Because most free wiki software is kind of bland and terrible. Don't get me wrong, they are amazing for what they are but they don't scream "professional".
But actually that's not the key point. Nobody buys just Confluence. That would be silly. A bland and terrible (but free) wiki software is definitely better than Confluence.
People buy JIRA. And then you've bought into the Atlassian ecosystem, and you want the nice tight integration with your wiki software
I would also say based on experience that if they tell you that an exploit can't be used against any of their other software that you shouldn't ever believe them.
FYI: Shodan also does monthly hostname-based scans of the Internet where we set the "Host"/ SNI headers. We use our own DNS DB to grab a list of hostnames/ IPs to launch scans of:
At the very basic, almost any attack can be monetized through resources (crypto mining, DDoS-as-a-service, selling access to the machines to other criminals) or extortion (ransomware, threatening to expose data), at scale and without the attackers really having to care too much what they hit.

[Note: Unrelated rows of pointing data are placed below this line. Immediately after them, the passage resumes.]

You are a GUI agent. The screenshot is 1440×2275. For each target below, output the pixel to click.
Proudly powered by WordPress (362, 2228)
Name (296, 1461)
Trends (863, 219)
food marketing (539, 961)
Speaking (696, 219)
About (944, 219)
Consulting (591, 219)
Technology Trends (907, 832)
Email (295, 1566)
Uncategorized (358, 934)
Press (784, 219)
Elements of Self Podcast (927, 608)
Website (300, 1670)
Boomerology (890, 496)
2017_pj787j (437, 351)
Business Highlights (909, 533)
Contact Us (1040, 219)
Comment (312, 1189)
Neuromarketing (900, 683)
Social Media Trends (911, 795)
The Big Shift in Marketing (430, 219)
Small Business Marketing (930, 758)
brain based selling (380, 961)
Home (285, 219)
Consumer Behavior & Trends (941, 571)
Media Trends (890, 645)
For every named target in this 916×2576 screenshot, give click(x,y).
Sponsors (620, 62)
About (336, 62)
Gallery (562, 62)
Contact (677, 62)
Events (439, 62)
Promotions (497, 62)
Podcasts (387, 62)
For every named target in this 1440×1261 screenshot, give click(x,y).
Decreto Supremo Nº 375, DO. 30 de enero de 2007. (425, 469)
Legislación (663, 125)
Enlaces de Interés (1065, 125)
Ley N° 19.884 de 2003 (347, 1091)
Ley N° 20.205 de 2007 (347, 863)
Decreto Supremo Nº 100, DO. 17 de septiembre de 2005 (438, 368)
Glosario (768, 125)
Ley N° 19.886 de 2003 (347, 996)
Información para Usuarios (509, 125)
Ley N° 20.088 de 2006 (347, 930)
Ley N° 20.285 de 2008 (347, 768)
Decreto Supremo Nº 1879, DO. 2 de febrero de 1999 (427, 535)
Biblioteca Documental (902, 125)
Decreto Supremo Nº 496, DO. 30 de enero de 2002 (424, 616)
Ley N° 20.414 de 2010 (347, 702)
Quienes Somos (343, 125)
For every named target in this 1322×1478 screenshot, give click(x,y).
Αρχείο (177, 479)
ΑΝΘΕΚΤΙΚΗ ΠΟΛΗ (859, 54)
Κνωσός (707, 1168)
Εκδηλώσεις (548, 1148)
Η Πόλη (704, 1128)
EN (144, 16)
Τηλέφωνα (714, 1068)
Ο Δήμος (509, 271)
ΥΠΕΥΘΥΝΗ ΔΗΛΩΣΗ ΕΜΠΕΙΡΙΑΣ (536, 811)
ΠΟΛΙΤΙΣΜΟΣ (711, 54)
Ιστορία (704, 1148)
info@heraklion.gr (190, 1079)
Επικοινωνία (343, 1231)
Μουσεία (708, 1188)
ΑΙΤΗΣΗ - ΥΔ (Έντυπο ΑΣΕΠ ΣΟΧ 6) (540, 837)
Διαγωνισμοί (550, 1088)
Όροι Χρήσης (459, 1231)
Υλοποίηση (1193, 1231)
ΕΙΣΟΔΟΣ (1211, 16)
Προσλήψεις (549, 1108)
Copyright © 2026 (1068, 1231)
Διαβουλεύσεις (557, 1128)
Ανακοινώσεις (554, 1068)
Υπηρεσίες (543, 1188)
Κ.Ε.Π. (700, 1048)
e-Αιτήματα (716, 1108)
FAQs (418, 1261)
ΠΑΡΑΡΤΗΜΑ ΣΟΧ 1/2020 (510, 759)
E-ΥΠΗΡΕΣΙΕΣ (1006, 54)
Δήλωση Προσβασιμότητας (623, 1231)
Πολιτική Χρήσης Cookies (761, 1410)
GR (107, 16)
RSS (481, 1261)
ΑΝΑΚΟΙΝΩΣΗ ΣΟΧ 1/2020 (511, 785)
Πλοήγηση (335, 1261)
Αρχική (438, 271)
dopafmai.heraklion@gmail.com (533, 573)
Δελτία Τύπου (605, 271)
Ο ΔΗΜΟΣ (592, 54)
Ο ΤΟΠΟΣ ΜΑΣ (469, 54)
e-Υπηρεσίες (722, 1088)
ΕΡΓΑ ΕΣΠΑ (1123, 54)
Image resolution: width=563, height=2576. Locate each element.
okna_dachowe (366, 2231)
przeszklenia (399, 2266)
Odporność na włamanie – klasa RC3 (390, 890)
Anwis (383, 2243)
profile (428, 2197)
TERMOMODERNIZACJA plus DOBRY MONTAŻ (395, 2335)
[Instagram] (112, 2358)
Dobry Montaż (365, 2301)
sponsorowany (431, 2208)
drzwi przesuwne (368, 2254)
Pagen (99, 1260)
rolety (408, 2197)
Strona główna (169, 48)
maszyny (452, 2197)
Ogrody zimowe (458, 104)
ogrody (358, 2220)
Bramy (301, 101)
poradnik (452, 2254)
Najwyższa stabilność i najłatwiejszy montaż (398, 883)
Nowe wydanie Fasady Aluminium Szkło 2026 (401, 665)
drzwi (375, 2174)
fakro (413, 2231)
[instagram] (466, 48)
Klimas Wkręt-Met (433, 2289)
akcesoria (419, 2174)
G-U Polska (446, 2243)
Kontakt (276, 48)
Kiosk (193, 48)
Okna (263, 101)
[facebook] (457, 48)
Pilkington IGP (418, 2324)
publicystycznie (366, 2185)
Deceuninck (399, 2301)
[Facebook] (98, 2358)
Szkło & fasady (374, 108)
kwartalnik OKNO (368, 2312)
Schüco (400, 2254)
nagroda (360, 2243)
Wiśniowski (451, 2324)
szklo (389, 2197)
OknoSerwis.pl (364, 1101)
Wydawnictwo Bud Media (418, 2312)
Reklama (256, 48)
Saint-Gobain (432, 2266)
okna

If they devote more time per target, they can also go after specific data, e.g. for espionage or insider trading.
One compromised server can also serve as a foothold ("oh, you have a service account with all permissions on that server? nice!") which then allows all of the above to be launched against a bigger part of the infrastructure.
Arbitrary code execution in an on-premise server? You can basically stage an attack on any other internal resources (core infrastructure, databases, endpoints) that are visible from there, with the benefit of already being behind at least one layer of firewall/security.
How is anybody supposed to be able to answer that question, then? It obviously depends on what other services are running on that server, and what your cracked account has access to.
Access the janitor's account on the facilities Jira, which is all that runs on an old Pentium II in the broom cupboard and you get one set of benefits; access the CFO's on the Big Money Server and you get something else entirely. How on Earth did you manage not to realise this by yourself?
Maybe the founders could have used some of that time spent planning a tunnel between their side-by-side $100M houses, or engaged in Twitter rants, to actually bother delivering value to customers. It’s only a matter of time before this product suite is disrupted, and it might represent one of the most obvious low-hanging opportunities in our entire industry.
I still remember being in line at a WWDC a few years back, overhearing someone ask a developer, “where do you work?” When the developer responded with “HipChat,” the other person immediately chuckled and said, “oh — Atlassian... I’m sorry” — and then everyone around them also started laughing. It’s amazing that this company continues to fall up, and that the founders have taken on roles as the ruling digital gurus of Australia (shows you why it’s so easy for the government to run circles around the local tech industry and pass whatever laws they want).